The results are written when they arrive in the results file you specified

Command line options

try ./google-maps-scraper -h to see the command line options available:

  -c int
        sets the concurrency. By default it is set to half of the number of CPUs (default NUM_CPU)
  -cache string
        sets the cache directory (no effect at the moment) (default "cache")
  -debug
        Use this to perform a headfull crawl (it will open a browser window) [only when using without docker]
  -depth int
        is how much you allow the scraper to scroll in the search results. Experiment with that value (default 10)
  -dsn string
        Use this if you want to use a database provider
  -exit-on-inactivity duration
        program exits after this duration of inactivity(example value '5m')
  -input string
        is the path to the file where the queries are stored (one query per line). By default it reads from stdin (default "stdin")
  -json
        Use this to produce a json file instead of csv (not avalaible when using db)
  -lang string
        is the languate code to use for google (the hl urlparam).Default is en . For example use de for German or el for Greek (default "en")
  -produce
        produce seed jobs only (only valid with dsn)
  -results string
        is the path to the file where the results will be written (default "stdout")
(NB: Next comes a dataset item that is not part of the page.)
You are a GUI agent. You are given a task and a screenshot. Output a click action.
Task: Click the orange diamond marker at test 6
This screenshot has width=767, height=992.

Using Database Provider (postgreSQL)

For running in your local machine:

docker-compose -f docker-compose.dev.yaml up -d

The above starts a PostgreSQL contains and creates the required tables

to access db:

psql -h localhost -U postgres -d postgres

Password is postgres

Then from your host run:

go run main.go -dsn "postgres://postgres:postgres@localhost:5432/postgres" -produce -input example-queries.txt --lang el

(configure your queries and the desired language)

This will populate the table gmaps_jobs .

you may run the scraper using:

go run main.go -c 2 -depth 1 -dsn "postgres://postgres:postgres@localhost:5432/postgres"

If you have a database server and several machines you can start multiple instances of the scraper as above.

Kubernetes

You may run the scraper in a kubernetes cluster. This helps to scale it easier.

Assuming you have a kubernetes cluster and a database that is accessible from the cluster:

First populate the database as shown above
Create a deployment file scraper.deployment

apiVersion: apps/v1
kind: Deployment
metadata:
  name: google-maps-scraper
spec:
  selector:
    matchLabels:
      app: google-maps-scraper
  replicas: {NUM_OF_REPLICAS}
  template:
    metadata:
      labels:
        app: google-maps-scraper
    spec:
      containers:
      - name: google-maps-scraper
        image: gosom/google-maps-scraper:v0.9.3
        imagePullPolicy: IfNotPresent
        args: ["-c", "1", "-depth", "10", "-dsn", "postgres://{DBUSER}:{DBPASSWD@DBHOST}:{DBPORT}/{DBNAME}", "-lang", "{LANGUAGE_CODE}"]

Please replace the values or the command args accordingly

Note: Keep in mind that because the application starts a headless browser it requires CPU and memory. Use an appropriate kubernetes cluster

Perfomance

Expected speed with concurrency of 8 and depth 1 is 55 jobs/per minute. Each search is 1 job + the number or results it contains.

Based on the above: if we have 1000 keywords to search with each contains 16 results => 1000 * 10 = 16000 jobs.

We expect this to take about 10000/55 ~ 291 minutes ~ 5 hours

If you want to scrape many keywords then it's better to use the Database Provider in combination with Kubernetes for convenience and start multipe scrapers in more than 1 machines.